Americas

Trump administration’s deportation of man to El Salvador prison 'grievous error': Judge

'As defendants acknowledge, they had no legal authority to arrest him, no justification to detain him, and no grounds to send him to El Salvador,' Paula Xinis says in legal filing

Serdar Dincel  | 07.04.2025 - Update : 07.04.2025
Trump administration’s deportation of man to El Salvador prison 'grievous error': Judge A prison officer opening a gate at the Terrorism Confinement Center (CECOT) in Tecoluca, in San Vicente, El Salvador on April 04, 2025.

ISTANBUL

The Trump administration’s decision to deport a man from the state of Maryland to a prison in El Salvador prison was a "grievous error," a US federal judge said in a new court filing.
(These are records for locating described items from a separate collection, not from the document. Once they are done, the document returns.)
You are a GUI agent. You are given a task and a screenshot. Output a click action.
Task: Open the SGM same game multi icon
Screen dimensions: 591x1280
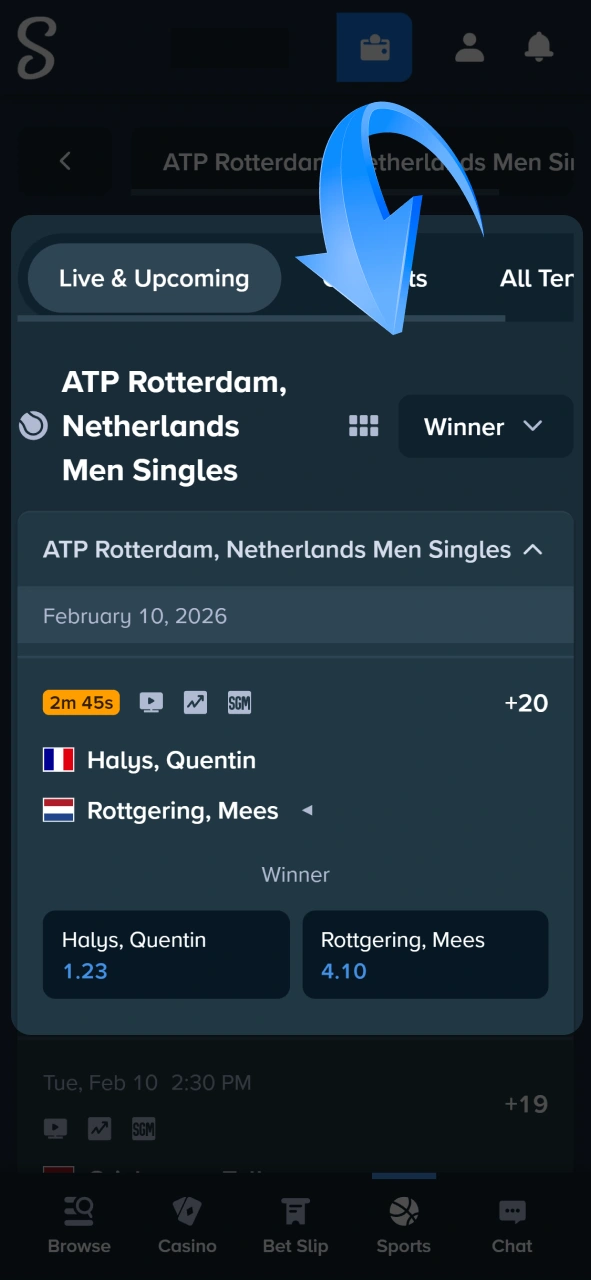pyautogui.click(x=239, y=702)
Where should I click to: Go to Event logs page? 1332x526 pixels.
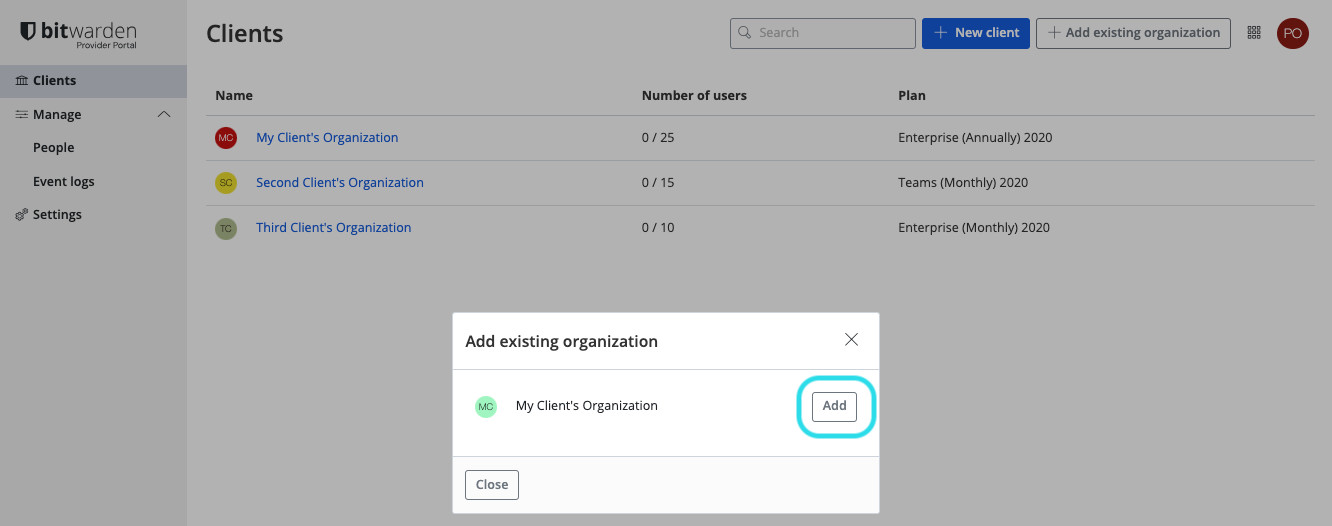[x=64, y=181]
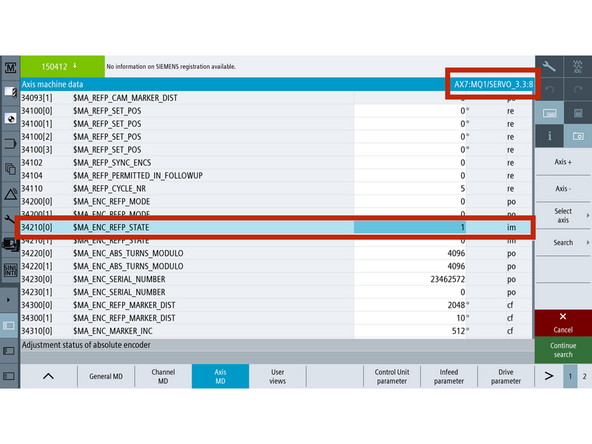Open the Machine operating area icon
The height and width of the screenshot is (444, 592).
[10, 68]
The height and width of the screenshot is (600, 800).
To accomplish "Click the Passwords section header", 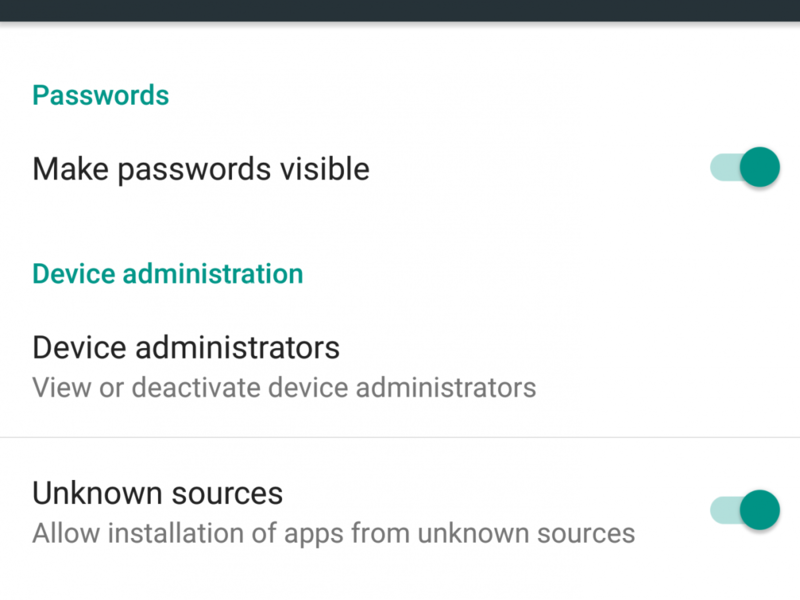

Judge Paula Xinis has ordered the Trump administration to arrange for Kilmar Abrego Garcia’s return from a notorious prison in El Salvador by Monday, rejecting the government's bid to pause the order during its appeal, ABC News reported on Monday.

"As Defendants acknowledge, they had no legal authority to arrest him, no justification to detain him, and no grounds to send him to El Salvador – let alone deliver him into one of the most dangerous prisons in the Western Hemisphere," Xinis wrote in the Sunday legal filing.

In 2019, an immigration judge granted Abrego Garcia a withholding of removal order, preventing the government from deporting him to his home country due to his fear of gang-related persecution.

In a sworn declaration filed on March 31, a US Immigration and Customs Enforcement (ICE) official acknowledged that an "administrative error" resulted in Abrego Garcia – who is married to a US citizen – being deported to El Salvador, flouting the 2019 order.

Xinis said placing Abrego Garcia in the El Salvador mega-prison despite the "risk of harm shocks the conscience."

"Defendants have forcibly put him in a facility that intentionally mixes rival gang members without any regard for protecting the detainees from 'harm at the hands of the gangs,'" she wrote.

"Defendants have claimed – without any evidence – that Abrego Garcia is a member of MS-13 and then housed him among the chief rival gang, Barrio 18. Not to mention that Barrio 18 is the very gang whose years-long persecution of Abrego Garcia resulted in his withholding from removal to El Salvador," she added.

Abrego Garcia’s attorneys have insisted that he is not a member of, nor affiliated with, Tren de Aragua, MS-13, or any other criminal or street gang. They also argued that the Trump administration has never presented any evidence "to support this unfounded accusation."

In Sunday’s filing, Xinis said the government has failed to provide any evidence indicating that they cannot facilitate Abrego Garcia’s return. She also noted that the court maintains jurisdiction over the case because Abrego Garcia is challenging his deportation to El Salvador, "not the fact of confinement."

Xinis also argued that while the legal justification for the Trump administration’s decision to deport over 200 alleged gang members to El Salvador "remains disturbingly unclear," there is no legal basis for Abrego Garcia’s inclusion in that group.

"Nor does any evidence suggest that Abrego Garcia is being held in CECOT [prison] at the behest of Salvadoran authorities to answer for crimes in that country. Rather, his detention appears wholly lawless," the judge added.